Create multiindex from existing dataframe

puifais picture puifais · Jun 8, 2017 · Viewed 13.4k times · Source

I've spent hours browsing everywhere now to try to create a multiindex from dataframe in pandas. This is the dataframe I have (posting excel sheet mockup. I do have this in pandas dataframe):

have

And this is what I want:

want

I have tried

newmulti = currentDataFrame.set_index(['user_id','account_num'])

But it returns a dataframe, not a multiindex. Also, I could not figure out how to make 'user_id' level 0 and 'account_num' level 1. I think this must be trivial but I've read so many posts, tutorials, etc. and still could not figure it out. Partly because I'm a very visual person and most posts are not.

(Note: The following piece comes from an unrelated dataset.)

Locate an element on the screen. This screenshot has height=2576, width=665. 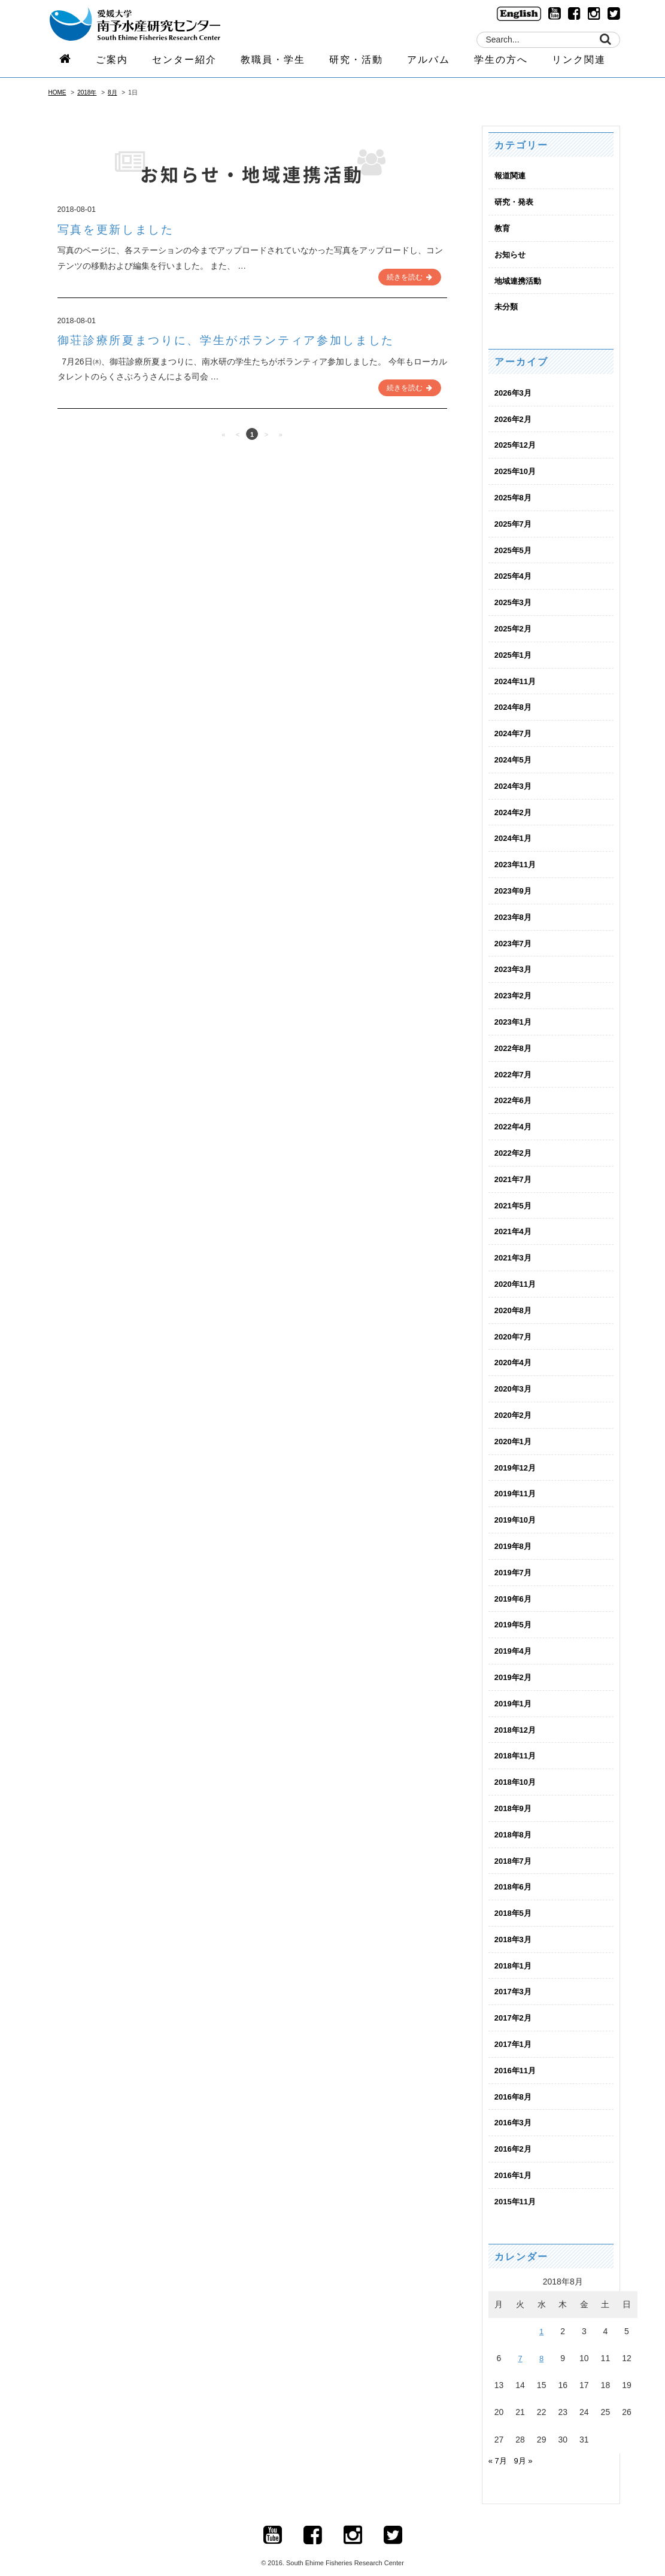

Please help!

Answer

Alexander picture Alexander · Jun 8, 2017

You could simply use groupby in this case, which will create the multi-index automatically when it sums the sales along the requested columns.

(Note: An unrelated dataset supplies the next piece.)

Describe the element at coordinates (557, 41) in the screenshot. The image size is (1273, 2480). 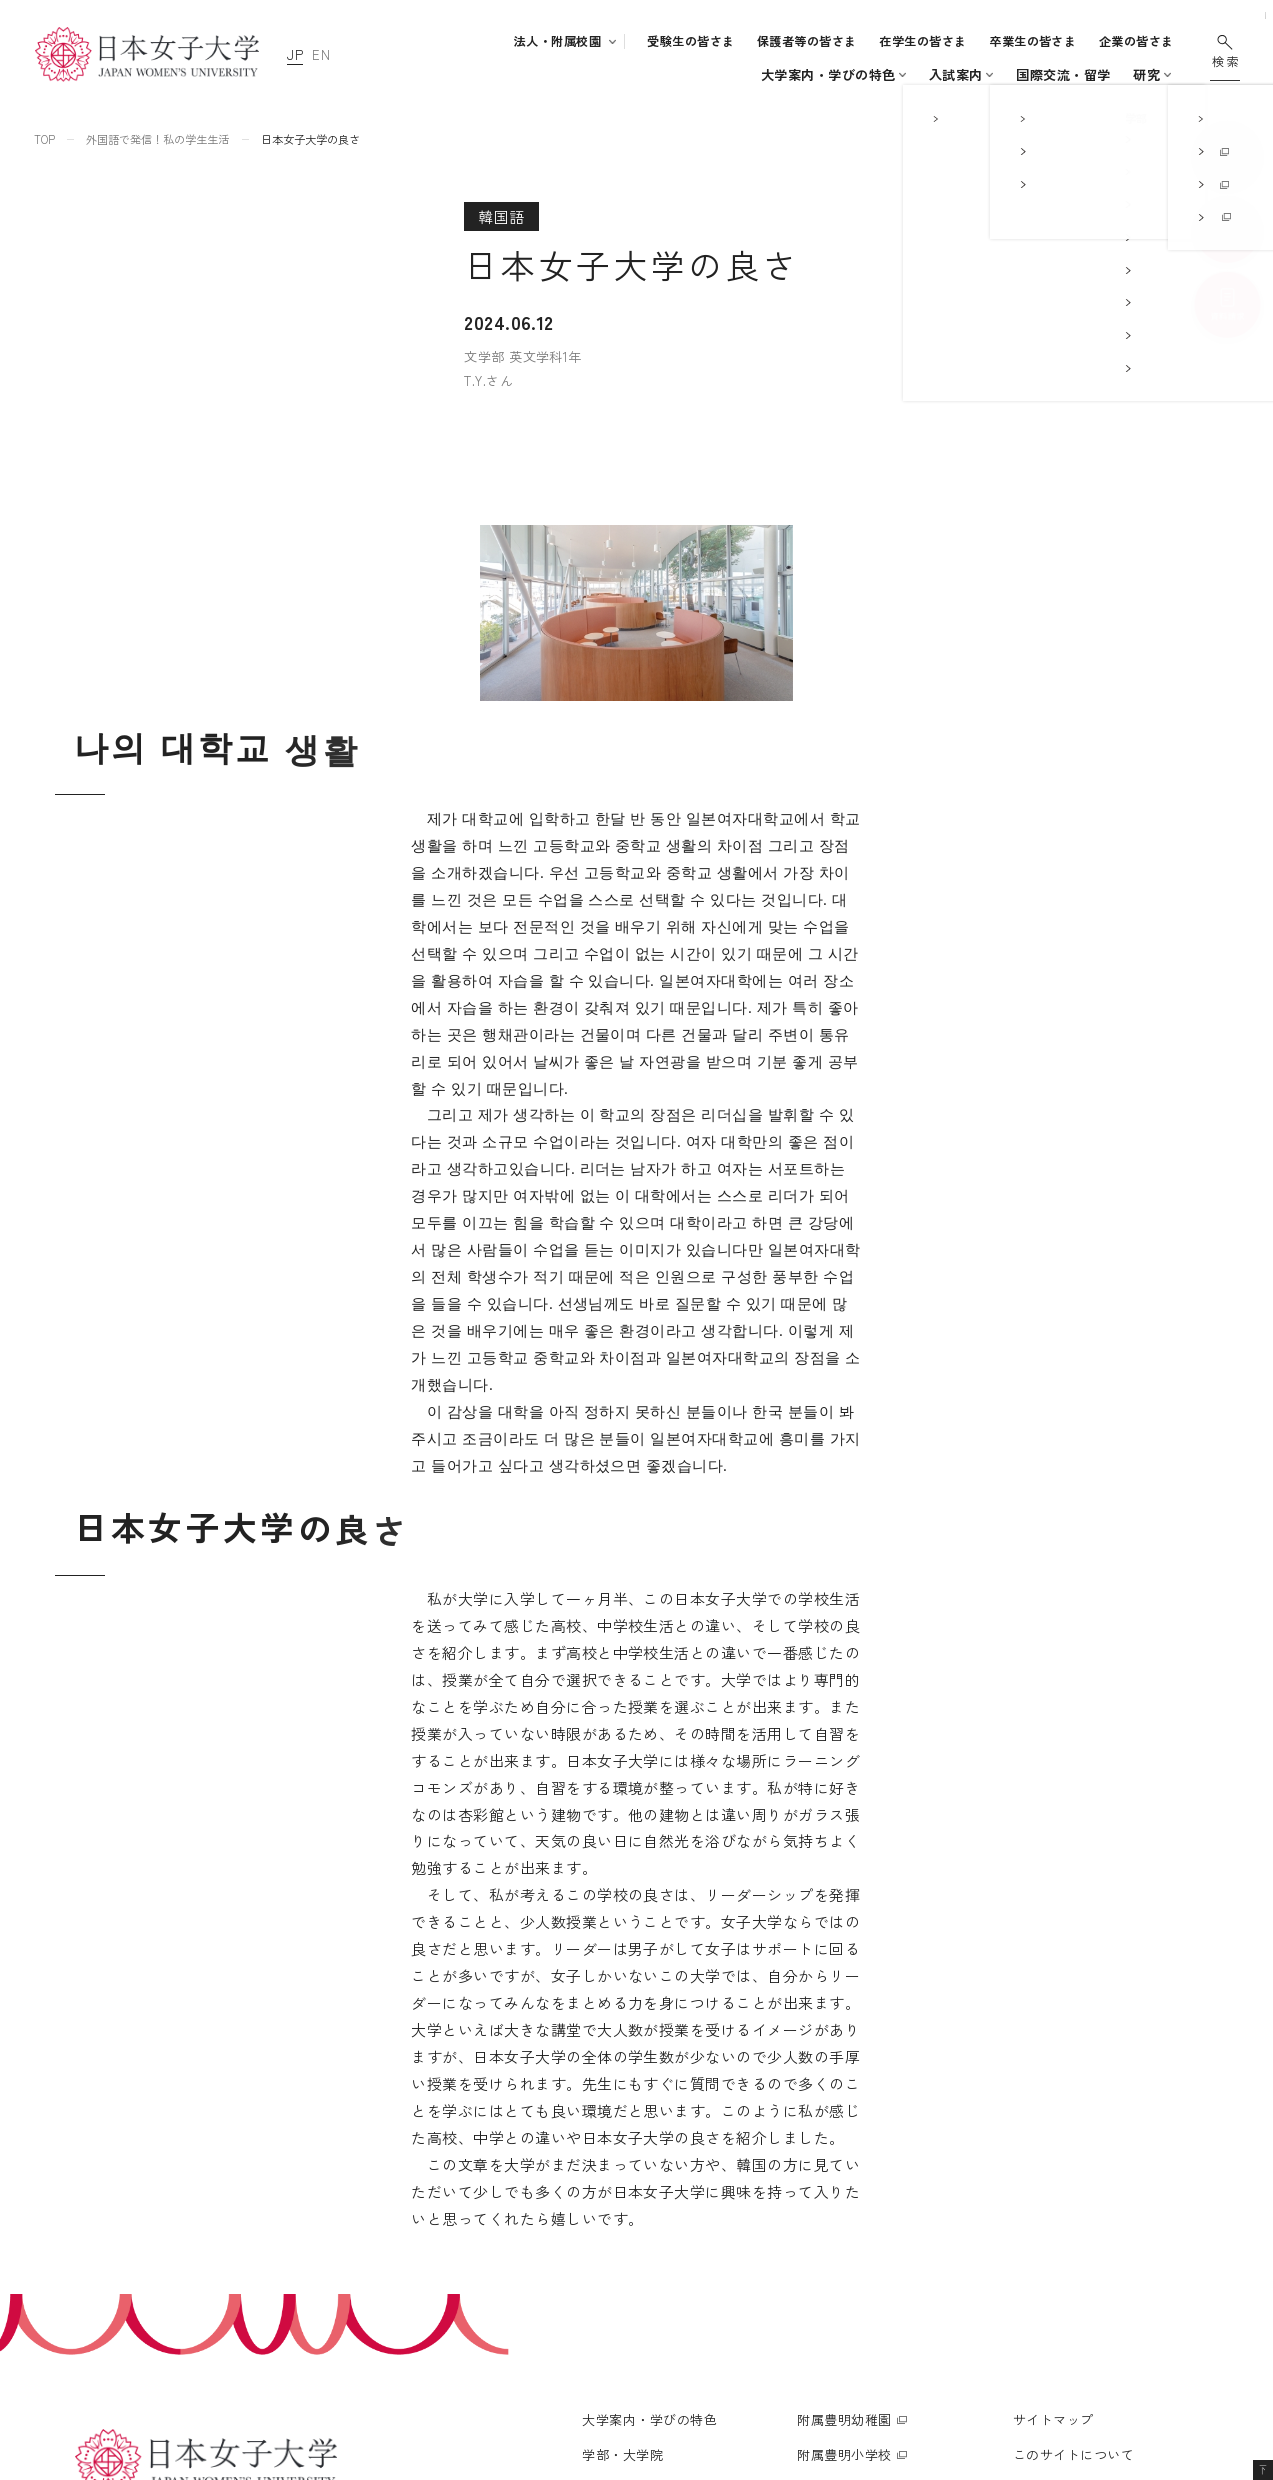
I see `法人・附属校園` at that location.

df.groupby(['user_id', 'account_num', 'dates']).sales.sum().to_frame()

You should also be able to simply do this:

df.set_index(['user_id', 'account_num', 'dates'])

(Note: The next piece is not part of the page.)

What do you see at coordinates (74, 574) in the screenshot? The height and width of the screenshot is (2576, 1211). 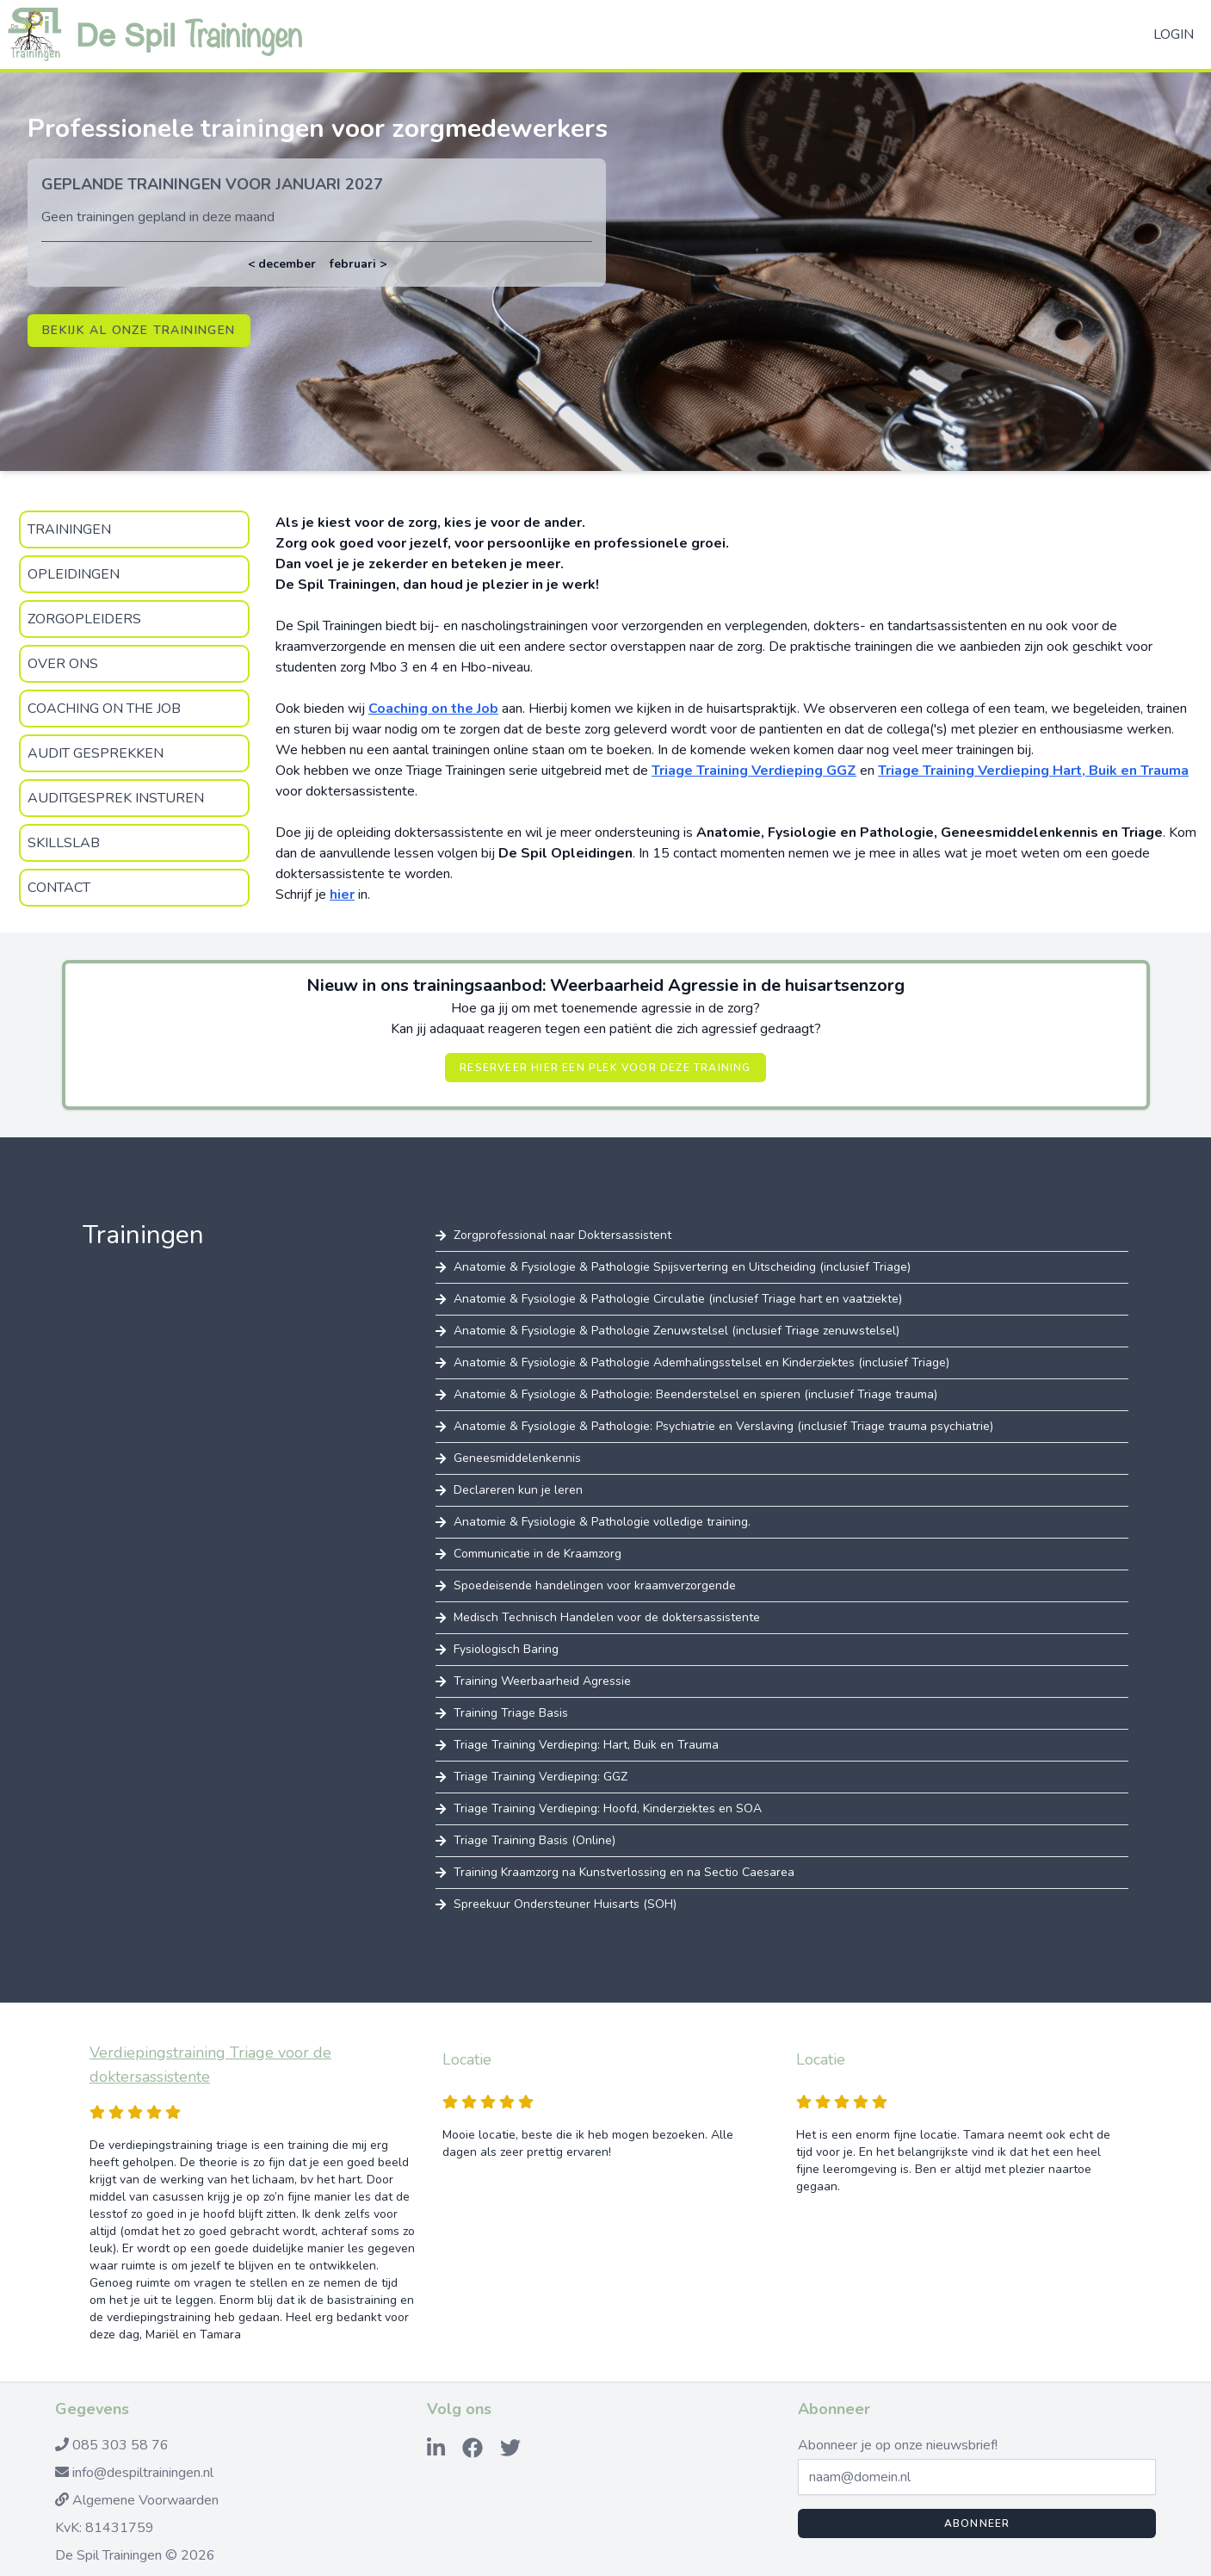 I see `Opleidingen` at bounding box center [74, 574].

Although you probably want to avoid any duplicates (e.g. two or more rows with identical user_id, account_num and date values but different sales figures) by summing them, which is why I recommended using groupby.

If you need the multi-index, you can simply access viat new_df.index where new_df is the new dataframe created from either of the two operations above.

And user_id will be level 0 and account_num will be level 1.